My job is to extract data from an XML document and build an HTML page using that data. I'm using PHP to parse and manipulate the XML document.
One portion of the XML document contains inlined elements used in a fashion similar to this:
<desc>
These are the <special><best></special>
chocolate chip cookies <special><EVER></special>
</desc>
I'd like to convert this into my HTML document like so:
These are the <em><best></em> chocolate chip cookies <em><EVER></em>
So that it displays in the browser as
These are the <best> chocolate chip cookies <EVER>
I'm currently using PHP's SimpleXML
module. I have no problem parsing the XML document and retrieving the parent element (<desc>
).
I thought about manipulating the raw XML string and doing a search and replace to convert the <special>
tags to my target tag (<em>
), but, of course, XML will just parse it just the same, only under the name <em>
instead.
I also considered retrieving the XML directly from the <desc>
node at the point of use with asXML()
and then doing the search and replace there and then simply echoing the raw string into the HTML document, but at that point it appears that the <special>
nodes have already been parsed away and I just get the string:
These are the <best> chocolate chip cookies <EVER>
I've also looked into the XMLReader
class, but it seems to read the XML from a stream, so I can't access the nodes I need arbitrarily when I need them.
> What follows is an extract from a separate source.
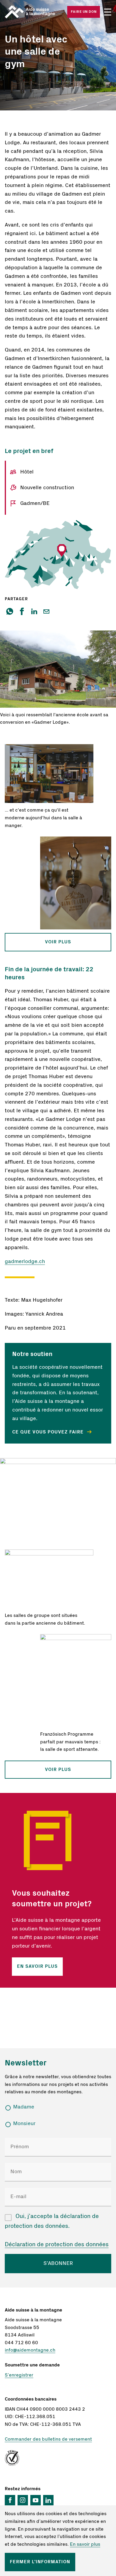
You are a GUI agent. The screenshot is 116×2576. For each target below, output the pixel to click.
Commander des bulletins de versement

I'd appreciate any advice. Thanks.
Here is a solution that creates a DOM object from a SimpleXMLElement
, and iterates over its child nodes to build the HTML:
$xml = <<<XML
<desc>
These are the <special><best></special> chocolate chip cookies <special><EVER></special>
</desc>
XML;
$sx = new SimpleXMLElement($xml);
$dom = dom_import_simplexml($sx);
$html = '';
foreach($dom->childNodes as $node)
{
switch($node->nodeType)
{
case XML_ELEMENT_NODE:
if($node->tagName=='special')
$html .= '<em>'.htmlspecialchars($node->textContent).'</em>';
break;
case XML_TEXT_NODE:
$html .= htmlspecialchars($node->data);
break;
}
}
echo trim($html);
Output:
These are the <em><best></em> chocolate chip cookies <em><EVER></em>
(demo)